How to Speed Up a Slow Website
A slow website loses visitors and rankings. Here are the biggest causes of slow sites — and how to fix each one.
Website speed isn’t a nice-to-have — it directly affects how many visitors stay, how many convert, and how well you rank on Google. Visitors leave sites that take more than a few seconds to load, and Google uses speed as a ranking factor. If your site is slow, here’s how to fix it.
Why speed matters so much
A one-second delay can noticeably drop conversions, and slow sites lose visitors before they even see your offer. Google also factors page speed into rankings through Core Web Vitals. So speed affects both how many people reach you and how many of them stay and buy.
1. Optimise your images
Oversized images are the most common cause of slow websites. Compress images, use modern formats (like WebP), and serve them at the right size for where they appear. This alone often makes the biggest difference.
2. Get better hosting
Cheap shared hosting is a false economy — it can make even a well-built site slow. Good, appropriately-resourced hosting gives your site the foundation to load fast. If your host is the bottleneck, no amount of tweaking fully fixes it.
3. Use caching
Caching stores a ready-made version of your pages so the server doesn’t rebuild them for every visitor. It’s one of the simplest, highest-impact speed improvements — especially on platforms like WordPress.
4. Reduce bloat: plugins, scripts and code
Every extra plugin, tracking script and heavy piece of code adds load time. Remove what you don’t need, minimise and combine files, and avoid bloated themes. Lean sites are fast sites.
5. Use a CDN for a wider audience
A content delivery network (CDN) serves your site from servers closer to each visitor, speeding things up — especially useful if you have visitors across regions or countries.
Speed is the one improvement that helps everything at once — more visitors stay, more convert, and you rank higher. Fix it first.
How to measure your speed
Use Google PageSpeed Insights to test your site and see specific issues and fixes, and check your Core Web Vitals in Google Search Console. These free tools tell you exactly what’s slowing you down and what to prioritise.
The bottom line
A faster website means more visitors staying, more conversions, and better Google rankings. Start with your images (usually the biggest win), then hosting, caching, and reducing bloat. Measure with free tools, fix the biggest issues first, and your slow site becomes a fast one that works harder for your business.

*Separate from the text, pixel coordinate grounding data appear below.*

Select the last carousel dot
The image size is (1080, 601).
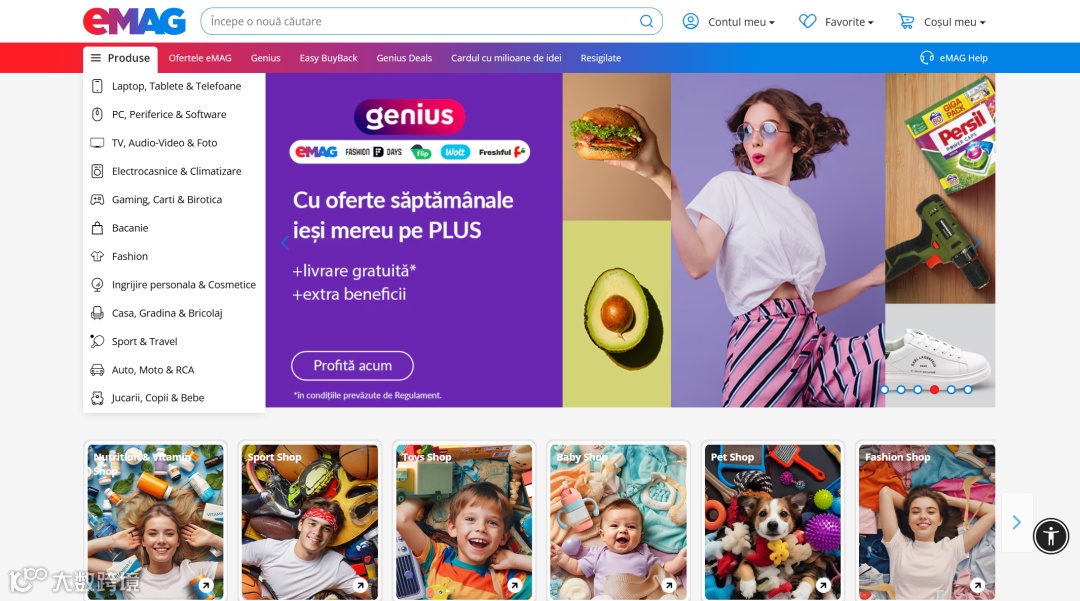(968, 390)
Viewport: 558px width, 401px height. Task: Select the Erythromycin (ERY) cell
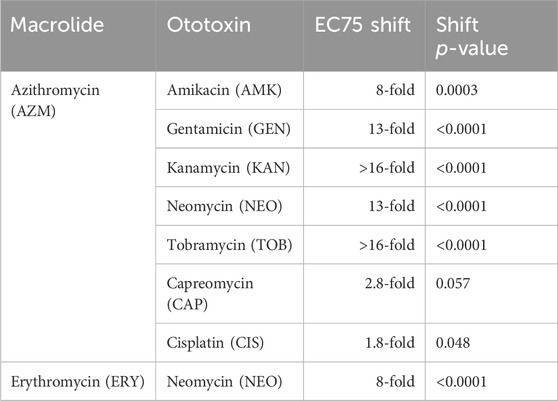pos(78,381)
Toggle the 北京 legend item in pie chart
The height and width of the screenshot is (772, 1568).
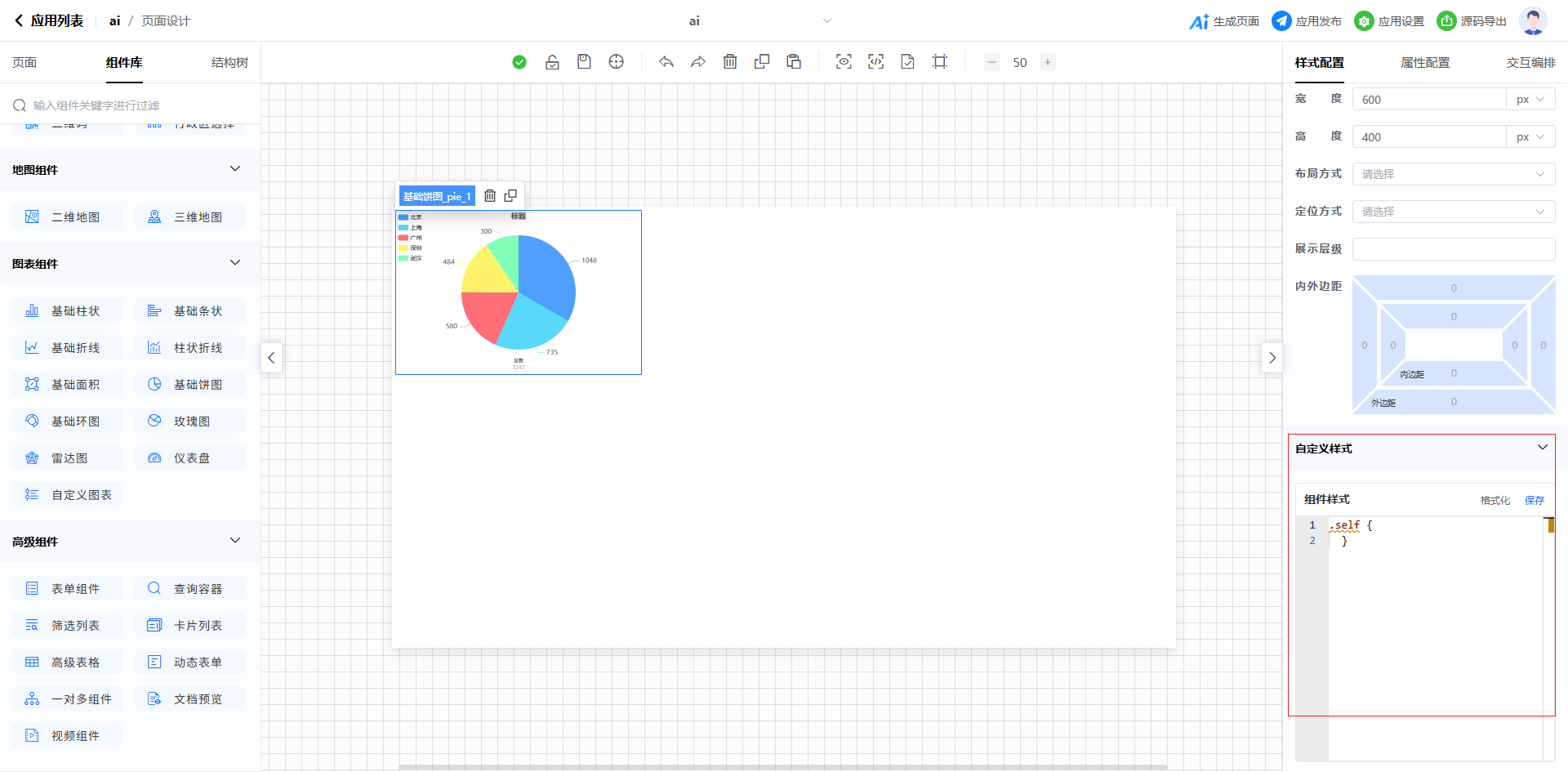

Frequently asked questions
Why is my website so slow?
The most common causes are large unoptimised images, cheap or poor hosting, too many plugins and scripts, bloated code, and no caching. Fixing these — starting with images — usually delivers a big speed improvement.

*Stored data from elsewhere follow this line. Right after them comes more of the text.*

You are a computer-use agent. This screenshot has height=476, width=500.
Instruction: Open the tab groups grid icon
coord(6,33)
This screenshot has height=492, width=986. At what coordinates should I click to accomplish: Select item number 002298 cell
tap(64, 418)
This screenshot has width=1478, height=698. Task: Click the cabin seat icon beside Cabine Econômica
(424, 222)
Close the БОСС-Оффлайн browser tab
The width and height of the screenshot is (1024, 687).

How can I make my website load faster?
Optimise and compress images, use good hosting, enable caching, reduce plugins and bloated code, and consider a CDN. Test with Google PageSpeed Insights to find your specific issues and fix the biggest ones first.
Does website speed affect Google ranking?
Yes — Google factors page speed into rankings through Core Web Vitals, and faster sites also keep more visitors and convert better, so speed helps you both rank and sell.
How do I test my website speed?
Use Google PageSpeed Insights for a free test with specific issues and fixes, and check Core Web Vitals in Google Search Console. These show exactly what’s slowing your site down.